*** Opening of Data for this exercise ***
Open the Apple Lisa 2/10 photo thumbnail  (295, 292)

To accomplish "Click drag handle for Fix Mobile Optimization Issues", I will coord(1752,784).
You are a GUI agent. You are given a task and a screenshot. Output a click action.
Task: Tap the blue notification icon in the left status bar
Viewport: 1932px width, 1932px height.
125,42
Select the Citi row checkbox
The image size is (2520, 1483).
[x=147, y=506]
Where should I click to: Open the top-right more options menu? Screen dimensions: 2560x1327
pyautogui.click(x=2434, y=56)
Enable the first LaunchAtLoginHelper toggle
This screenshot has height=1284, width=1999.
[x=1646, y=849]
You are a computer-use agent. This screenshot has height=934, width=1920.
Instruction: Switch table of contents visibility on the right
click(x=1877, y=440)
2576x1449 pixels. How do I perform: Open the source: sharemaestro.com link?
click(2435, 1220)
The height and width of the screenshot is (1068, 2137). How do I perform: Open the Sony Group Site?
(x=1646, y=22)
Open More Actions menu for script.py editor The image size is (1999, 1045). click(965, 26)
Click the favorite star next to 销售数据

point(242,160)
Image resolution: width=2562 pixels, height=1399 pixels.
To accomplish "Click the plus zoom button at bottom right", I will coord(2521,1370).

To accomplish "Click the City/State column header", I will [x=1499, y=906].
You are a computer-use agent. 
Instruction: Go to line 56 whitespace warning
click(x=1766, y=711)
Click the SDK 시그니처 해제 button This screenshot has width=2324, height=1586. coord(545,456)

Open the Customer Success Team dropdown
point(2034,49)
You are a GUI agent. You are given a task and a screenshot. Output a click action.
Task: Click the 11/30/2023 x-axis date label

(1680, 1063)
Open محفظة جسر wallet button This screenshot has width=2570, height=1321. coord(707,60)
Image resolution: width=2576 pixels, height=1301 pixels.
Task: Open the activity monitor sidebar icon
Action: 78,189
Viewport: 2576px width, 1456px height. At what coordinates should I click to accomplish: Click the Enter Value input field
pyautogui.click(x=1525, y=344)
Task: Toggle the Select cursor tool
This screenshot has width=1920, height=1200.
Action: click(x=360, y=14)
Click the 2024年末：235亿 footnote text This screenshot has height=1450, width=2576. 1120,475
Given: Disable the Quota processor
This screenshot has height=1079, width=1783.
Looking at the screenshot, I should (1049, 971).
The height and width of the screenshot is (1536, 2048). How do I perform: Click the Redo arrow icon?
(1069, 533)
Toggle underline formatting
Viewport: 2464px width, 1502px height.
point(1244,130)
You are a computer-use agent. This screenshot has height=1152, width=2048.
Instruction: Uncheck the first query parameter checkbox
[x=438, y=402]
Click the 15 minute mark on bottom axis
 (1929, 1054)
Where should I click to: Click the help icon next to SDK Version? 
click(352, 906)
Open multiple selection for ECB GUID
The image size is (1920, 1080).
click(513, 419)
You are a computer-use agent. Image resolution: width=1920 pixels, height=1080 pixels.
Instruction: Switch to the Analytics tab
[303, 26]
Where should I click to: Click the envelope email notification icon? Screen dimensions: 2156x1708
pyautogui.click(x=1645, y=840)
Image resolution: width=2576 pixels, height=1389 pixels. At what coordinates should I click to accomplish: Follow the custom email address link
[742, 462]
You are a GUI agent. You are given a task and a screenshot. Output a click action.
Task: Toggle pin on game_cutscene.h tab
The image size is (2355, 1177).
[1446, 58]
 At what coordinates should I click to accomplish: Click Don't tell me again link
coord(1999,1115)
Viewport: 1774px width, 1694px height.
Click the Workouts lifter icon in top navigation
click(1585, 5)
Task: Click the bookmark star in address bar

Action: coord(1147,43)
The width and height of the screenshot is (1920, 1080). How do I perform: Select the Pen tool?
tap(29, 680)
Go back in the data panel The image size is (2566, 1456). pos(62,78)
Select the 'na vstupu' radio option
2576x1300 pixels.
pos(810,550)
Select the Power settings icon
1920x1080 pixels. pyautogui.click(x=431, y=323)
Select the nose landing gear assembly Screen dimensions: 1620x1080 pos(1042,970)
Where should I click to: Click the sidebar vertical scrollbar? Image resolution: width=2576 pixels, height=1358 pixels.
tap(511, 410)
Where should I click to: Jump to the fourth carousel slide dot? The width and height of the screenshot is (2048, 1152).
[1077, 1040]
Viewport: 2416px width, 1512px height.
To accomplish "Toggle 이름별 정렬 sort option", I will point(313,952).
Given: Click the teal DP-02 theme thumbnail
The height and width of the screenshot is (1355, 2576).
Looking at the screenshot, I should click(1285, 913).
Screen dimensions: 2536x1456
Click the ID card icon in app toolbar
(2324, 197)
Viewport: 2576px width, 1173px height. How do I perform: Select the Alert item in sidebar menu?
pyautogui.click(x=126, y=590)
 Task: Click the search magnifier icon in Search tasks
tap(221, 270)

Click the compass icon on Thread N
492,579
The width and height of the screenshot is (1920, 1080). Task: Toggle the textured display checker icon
*** Close of Data for this exercise ***
(Work request) Copy exactly the opening line of the material, the line bearing "Task: Tap the", and every line between them. Include nothing else.

(Answer space)
Open the Apple Lisa 2/10 photo thumbnail  (295, 292)

To accomplish "Click drag handle for Fix Mobile Optimization Issues", I will coord(1752,784).
You are a GUI agent. You are given a task and a screenshot. Output a click action.
Task: Tap the blue notification icon in the left status bar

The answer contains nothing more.